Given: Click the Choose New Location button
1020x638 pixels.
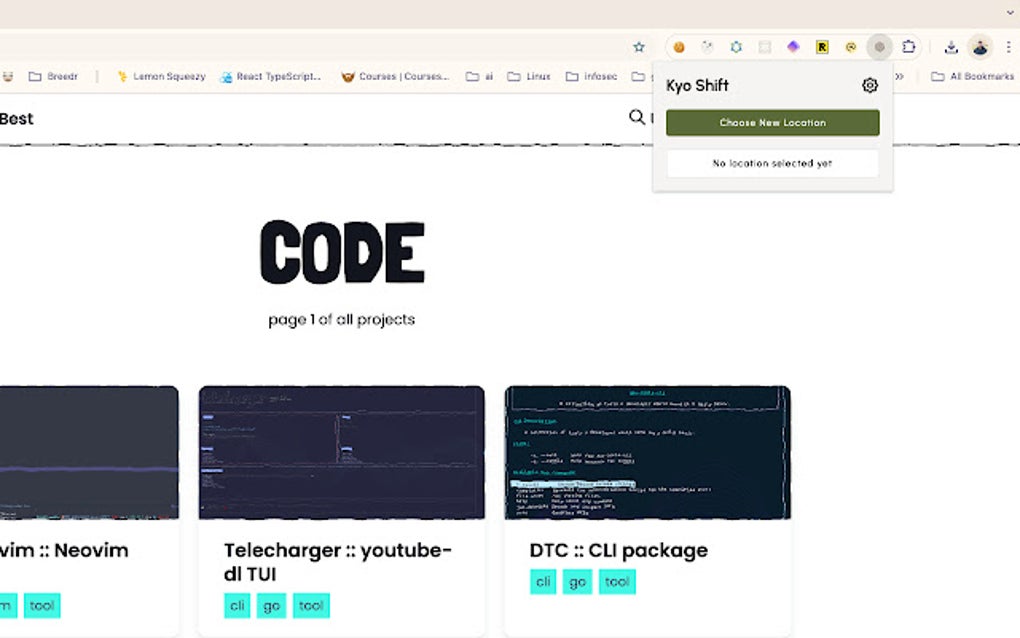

* * *

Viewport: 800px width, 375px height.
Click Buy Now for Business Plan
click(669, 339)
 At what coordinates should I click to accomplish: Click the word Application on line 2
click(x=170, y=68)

...

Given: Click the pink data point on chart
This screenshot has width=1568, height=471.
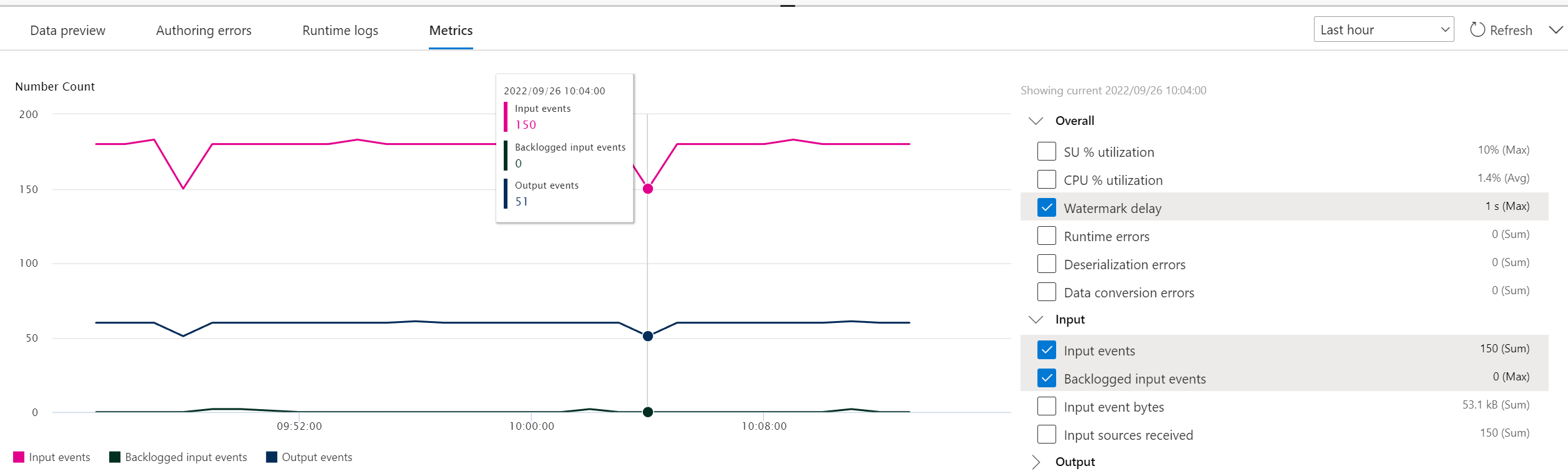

What the exercise asks:
Retype only the lines above between the line with "Given: Click the pink data point on chart" and the line with "This screenshot has width=1568, height=471.", counting those two lines as well, and keep every character as it is.

Completed exercise:
Given: Click the pink data point on chart
This screenshot has width=1568, height=471.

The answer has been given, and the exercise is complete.